Anyone who had the cash or credit went out and bought a new car because our federal government subsidized the purchase price and then required said old cars drivetrain be permanently disabled so those cars didn't go back into the market. So people with the money for repair or maintenance on their "gas guzzler" bought a new car, after all if Uncle Sam wants to help pay for it, why not?
Well here are a couple reasons 1) New car sales crashed after the program ended putting lots of stress on dealerships and their commission paid salesmen. 2) It depresses the vehicle maintenance market which means a lot of small businesses and their employees are heavily stressed and dipping into their cash reserves. Some shops and techs will die from this drop. 3) It creates a market bubble very similar to the housing bubble there are economic incentives to get people in cars now and worry about whether they can afford them later. 4) It means I need to go get a part time job or start doing side work at home which I hate for a multitude of reasons but pays pretty well as I have little traditional overhead.

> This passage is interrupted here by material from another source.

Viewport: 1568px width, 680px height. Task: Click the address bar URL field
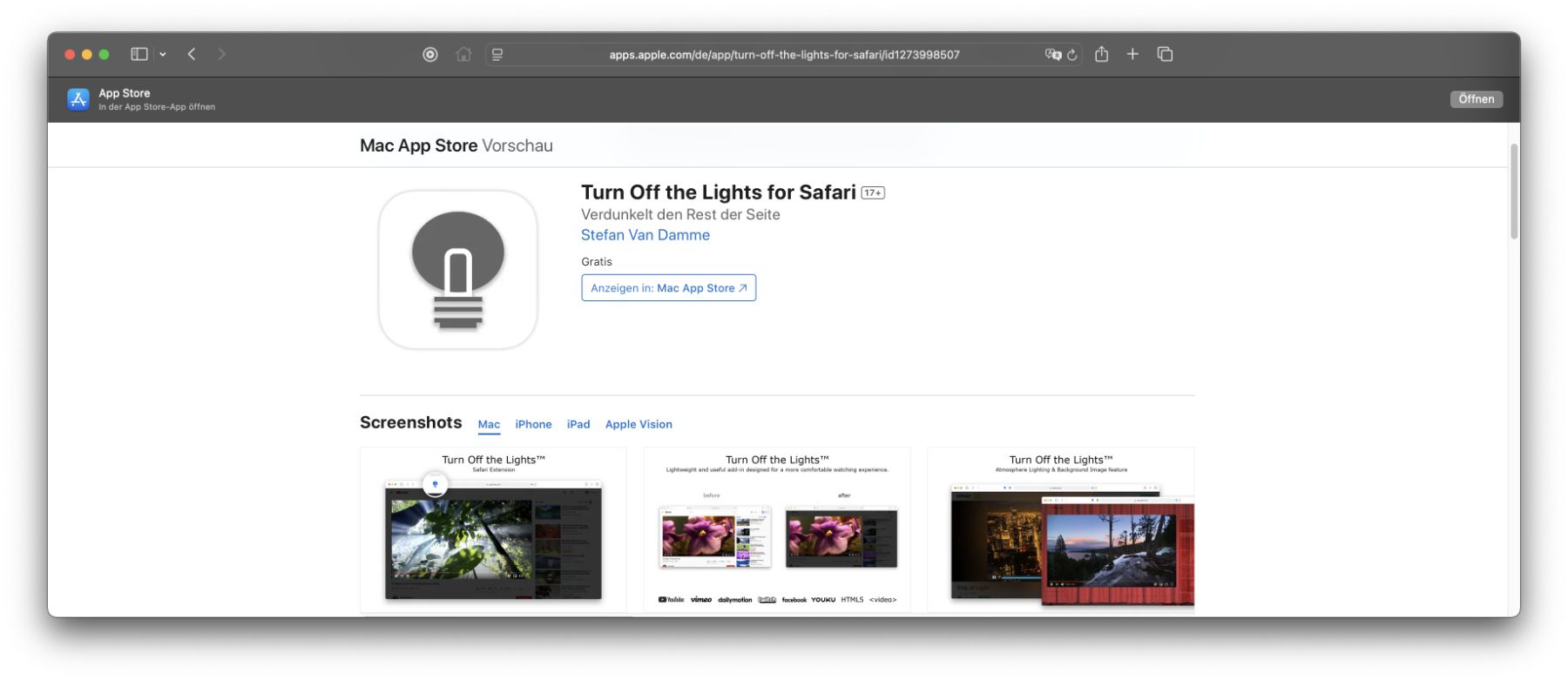point(784,54)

Those of you who don't know an automotive mechanic or technician as we sometimes like to be called are asking what does he care if it's busy or not that just means more time surfing the web or whatever and getting paid, nope to the paid part. See most techs work on what is best called commission meaning I get a piece of every billed hour of labor. Some shops also guarantee their techs a certain base salary, usually an unattractively low number to encourage productivity, but many don't and where I work is one of those, so no work equals itty, bitty, teeny paychecks that don't cover expenses. I'd get a new job but no one is hiring....the market is depressed by a much higher than normal number of new cars on the roads which will need little to no maintenance for the next 100,000 miles.
It is another example that shows government interference in markets always damages some other portion of said market.